The UK’s largest public pension fund returned 23.1% in the year to the end of March, driven mainly by strong equity market performance.

The return partly offset the impact of the Strathclyde Pension Fund having implemented the first phase of a new strategic asset allocation.

The Scottish fund grew in assets by £3.6bn to reach £19.7bn as at 31 March 2017.

Equity portfolios were the most significant contributors to the fund’s strong absolute performance, while property holdings contributed most on a relative basis.

Its equity investments returned 18.4%, according to figures in its unaudited annual report for 2016-17.

The Scottish local government pension scheme also benefitted from sterling’s depreciation in the wake of the UK’s vote to leave the European Union, as the majority of its holdings are overseas and their sterling value increased significantly.

Strathclyde is shifting away from equities in favour of a more broadly diversified strategy including private debt, emerging market debt, global credit, and UK infrastructure, the latter with a focus on renewable energy. 
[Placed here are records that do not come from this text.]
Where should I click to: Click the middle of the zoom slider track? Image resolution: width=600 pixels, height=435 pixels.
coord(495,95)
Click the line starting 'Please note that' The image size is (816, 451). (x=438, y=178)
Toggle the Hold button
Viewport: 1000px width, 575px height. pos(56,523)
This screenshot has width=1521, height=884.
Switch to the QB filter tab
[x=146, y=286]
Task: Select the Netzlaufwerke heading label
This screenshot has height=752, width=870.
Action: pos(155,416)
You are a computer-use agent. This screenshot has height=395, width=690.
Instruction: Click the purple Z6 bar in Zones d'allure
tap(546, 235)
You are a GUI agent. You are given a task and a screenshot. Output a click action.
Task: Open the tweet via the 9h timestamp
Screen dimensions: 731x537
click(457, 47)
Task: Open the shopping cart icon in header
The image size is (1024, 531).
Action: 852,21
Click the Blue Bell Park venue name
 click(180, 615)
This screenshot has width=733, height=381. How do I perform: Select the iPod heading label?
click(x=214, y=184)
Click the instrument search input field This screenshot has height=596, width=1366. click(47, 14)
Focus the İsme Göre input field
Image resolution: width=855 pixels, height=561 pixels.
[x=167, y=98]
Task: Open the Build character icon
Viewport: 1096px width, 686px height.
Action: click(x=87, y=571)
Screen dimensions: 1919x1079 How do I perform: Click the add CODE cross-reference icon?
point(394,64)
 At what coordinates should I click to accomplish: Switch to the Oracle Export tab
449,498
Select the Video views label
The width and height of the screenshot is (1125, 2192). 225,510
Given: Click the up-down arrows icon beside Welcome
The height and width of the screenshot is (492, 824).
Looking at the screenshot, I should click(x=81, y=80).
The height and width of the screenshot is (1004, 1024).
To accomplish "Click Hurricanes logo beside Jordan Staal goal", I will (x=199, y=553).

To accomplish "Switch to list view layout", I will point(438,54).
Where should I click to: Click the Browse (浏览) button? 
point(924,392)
The first phase of the asset allocation shift was completed over the past year. Changes included reducing the fund’s exposure to public equity and implementing revised regional and managed public equity allocations.

Its equity allocation fell from 72.9% to 68.6% as at the end of March. This is above the target level of 62.5% as a result of the strong performance in the equity markets. It is planning to reduce its equity allocation to 52.5% over two stages, and may in future consider further cuts.

It also increased its exposure to short-term “enhanced yield” strategies, from 6.6% to 8.3%. This was below the target of 15%.

Strathclyde asset allocation

Asset allocation against Step 1 targets

The pension fund used proceeds from equity sales to fund new multi-asset credit mandates run by Babson Capital and Oak Hill Advisors, an emerging market debt portfolio run by Ashmore Investment Management, and investment in an Alcentra direct lending fund and Babson global private loan funds.

It also amended its PIMCO absolute return strategy (PARS) mandate to move to a new PARS product, and sold nominal gilts that helped fund an increase in exposure to credit strategies.

The maximum capacity of the fund’s direct investment portfolio, which typically invests in illiquids, was increased to 5% of the fund’s net asset value.

During the past financial year Strathclyde agreed £120m in commitments for its direct investment portfolio, including £40m to a UK mid-market lending fund run by Pemberton.

Renewable energy (30%), infrastructure (25%), and credit (20%) make up 75% of the overall direct investment portfolio.

The total investment return of 23.1% represents the fund’s eighth consecutive year of investment growth.

Average annual return over the last year amounts to 11.8% per annum, ahead of the strategic benchmark’s return of 10.9%. The actuary’s long-term investment assumption is 4.9% per annum.